AIM OF THE EXERCISE
Which lines in the records below contain the word "screenshot"? Show each of them in full.

DATA PROVIDED
▬▬▬

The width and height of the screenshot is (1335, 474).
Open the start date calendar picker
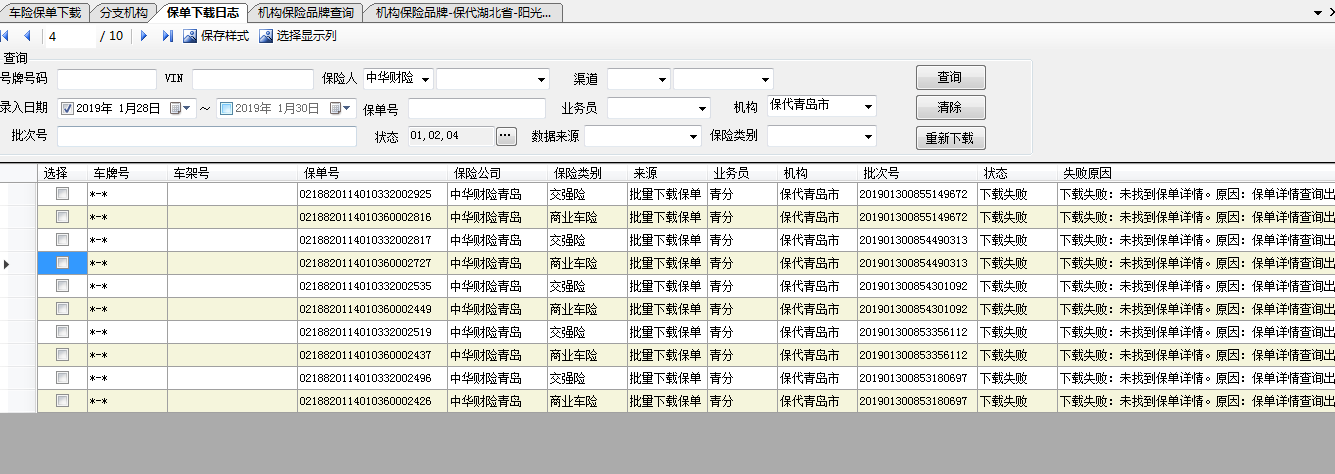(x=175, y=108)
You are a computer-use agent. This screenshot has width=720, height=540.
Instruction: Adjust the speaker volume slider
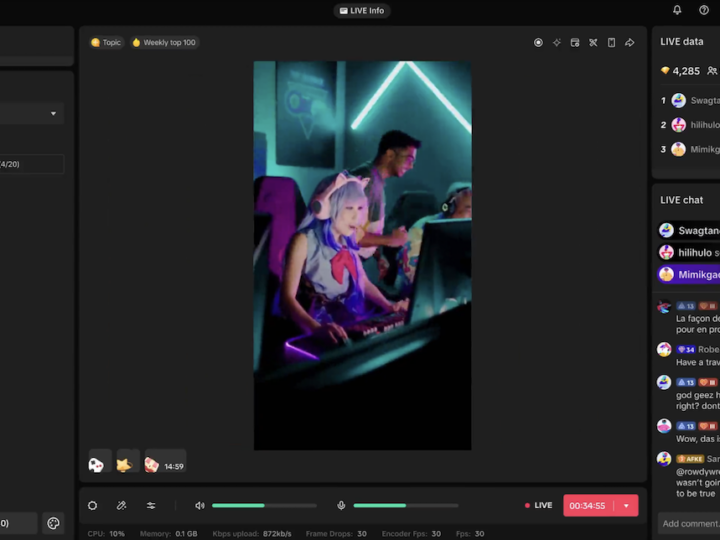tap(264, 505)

▬▬▬

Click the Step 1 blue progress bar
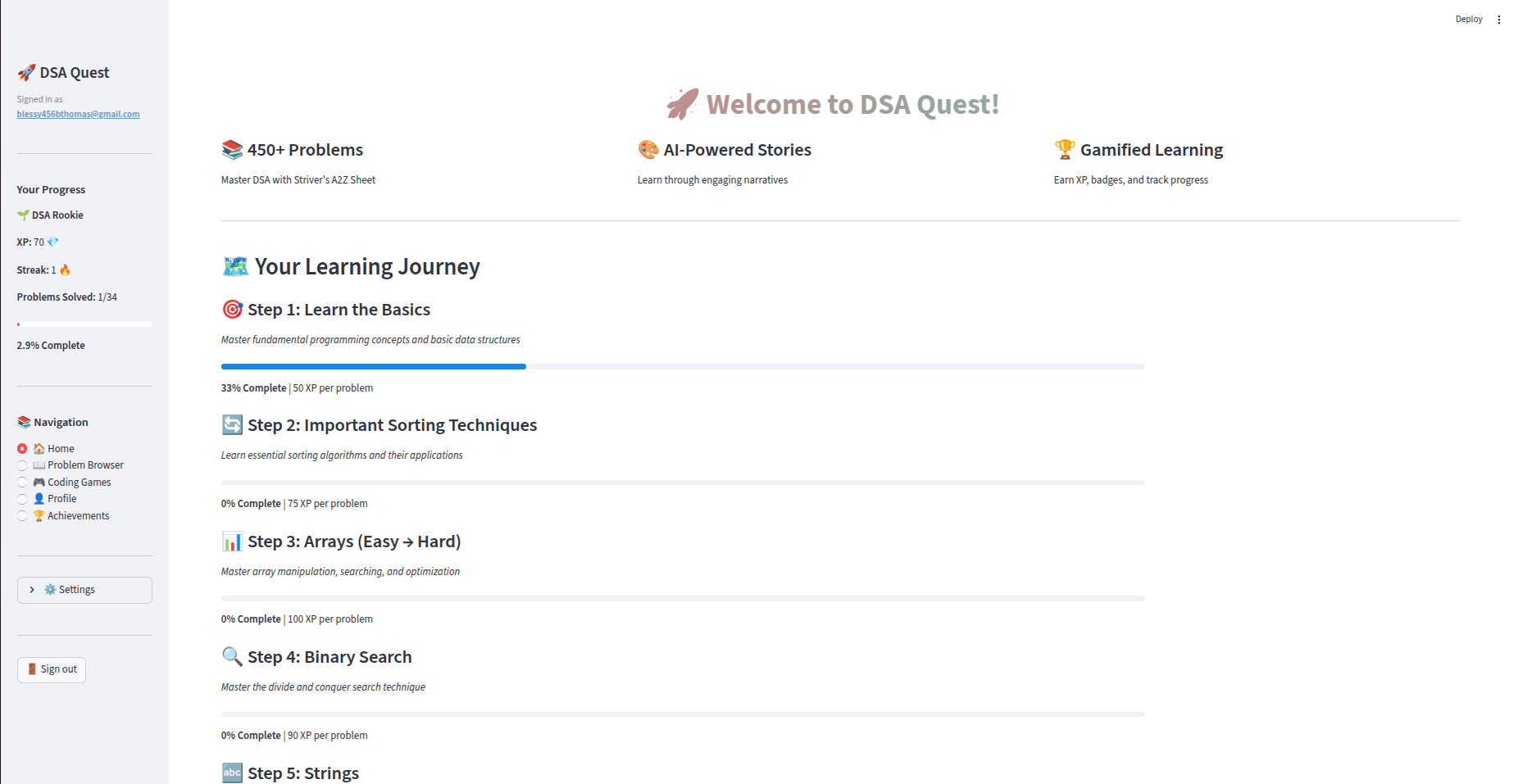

▬▬▬

FINISHED ANSWER
The width and height of the screenshot is (1335, 474).
You are a computer-use agent. This screenshot has width=720, height=540.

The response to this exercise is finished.